• **TASK DIRECTIONS**
Rewrite the lines that begin at the one containing "Select the Kompletní" and run through the end of the entries, substituting "Choose" for "Select" and changing nothing else. Leave the pictures out of your answer.
==== INFORMATION PROVIDED
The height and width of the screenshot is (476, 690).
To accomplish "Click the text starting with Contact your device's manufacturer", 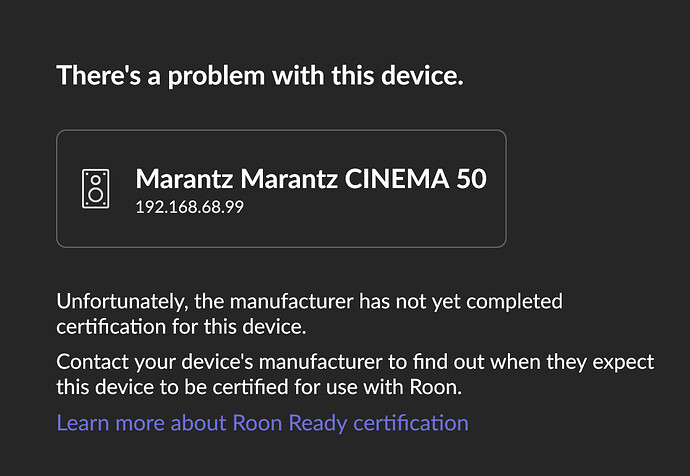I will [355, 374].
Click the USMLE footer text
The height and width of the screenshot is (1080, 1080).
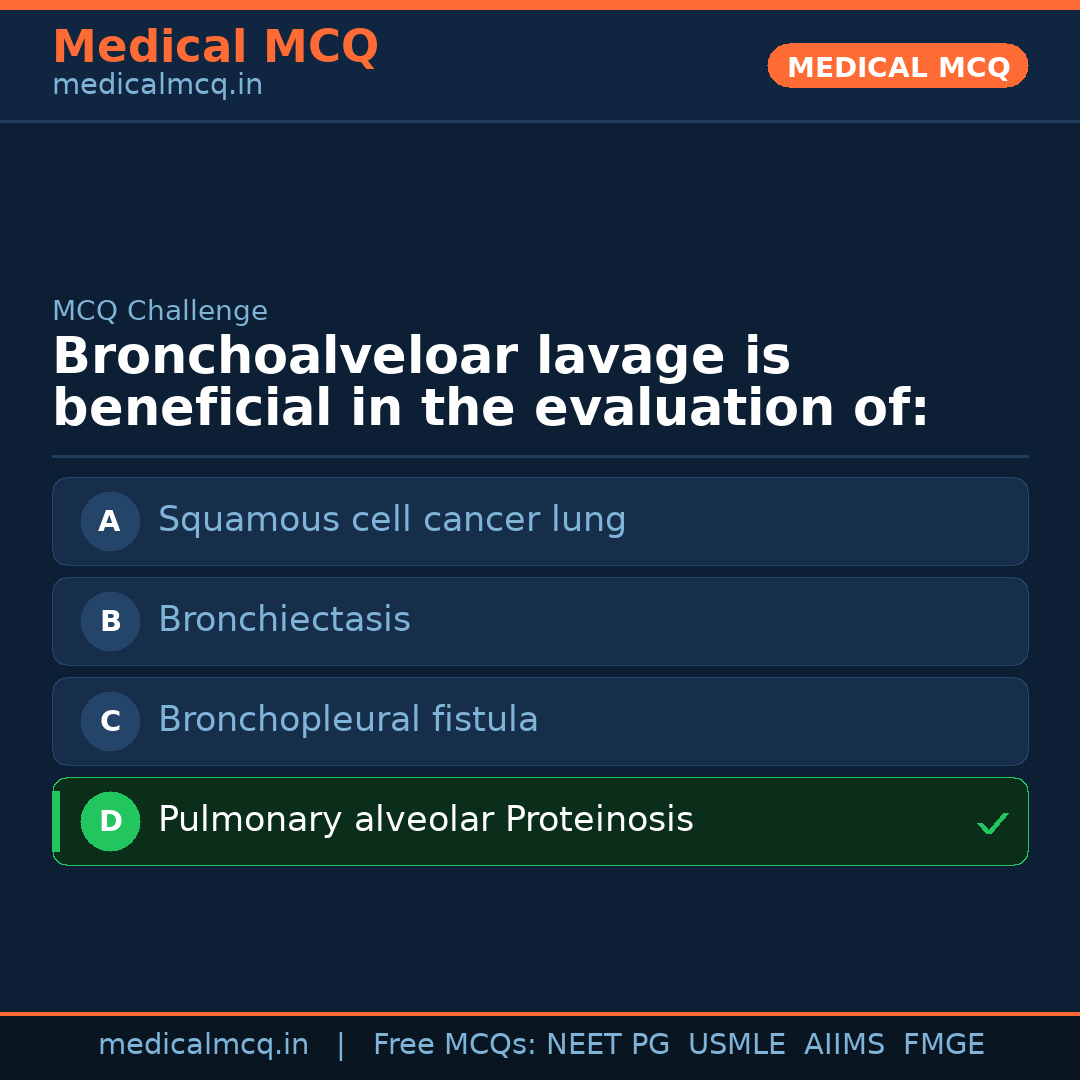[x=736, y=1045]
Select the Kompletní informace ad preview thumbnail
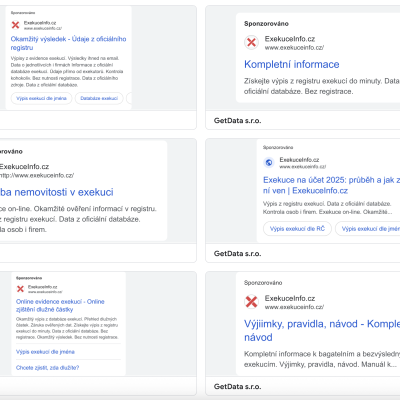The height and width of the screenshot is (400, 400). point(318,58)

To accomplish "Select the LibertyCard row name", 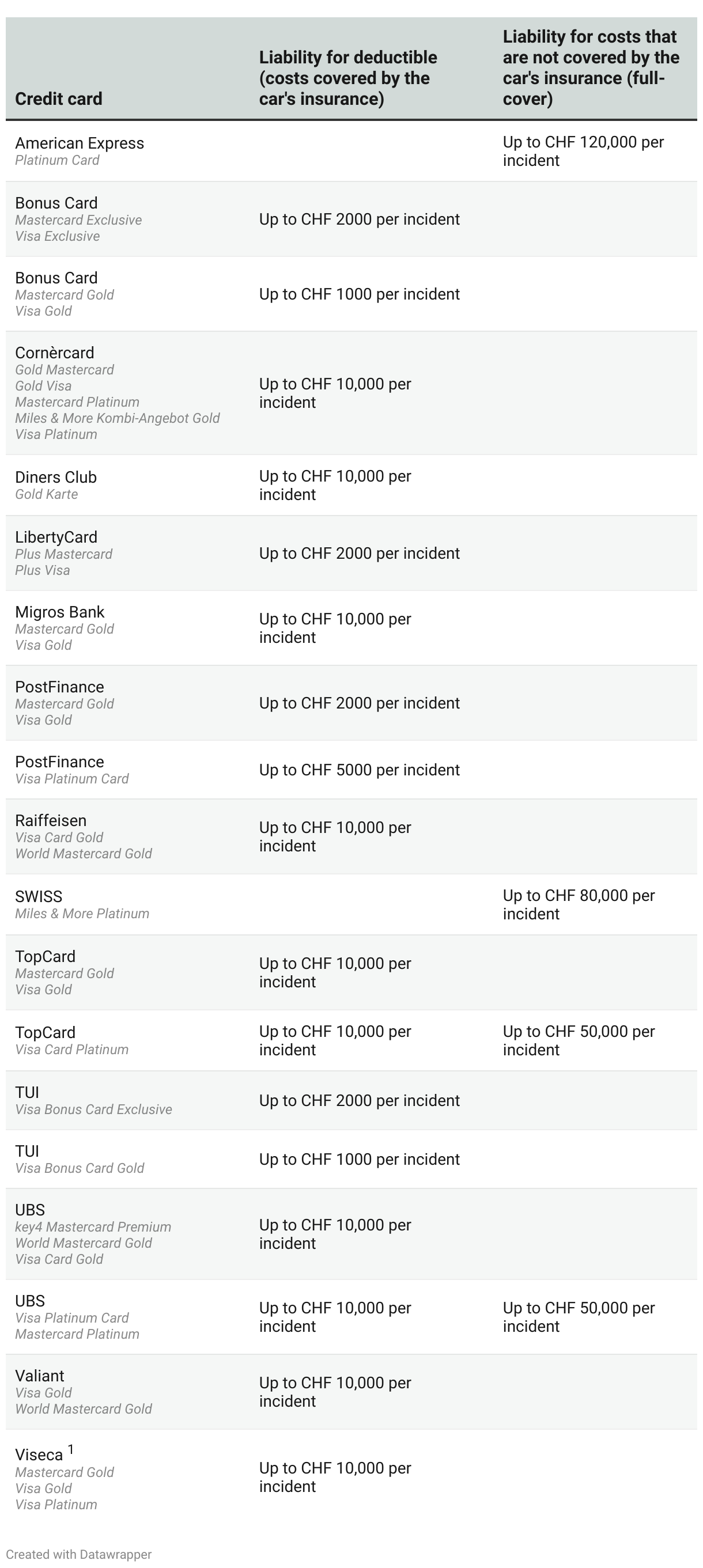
========
• **EXPECTED ANSWER**
Choose the Kompletní informace ad preview thumbnail
The height and width of the screenshot is (400, 400). point(318,58)

To accomplish "Choose the LibertyCard row name", 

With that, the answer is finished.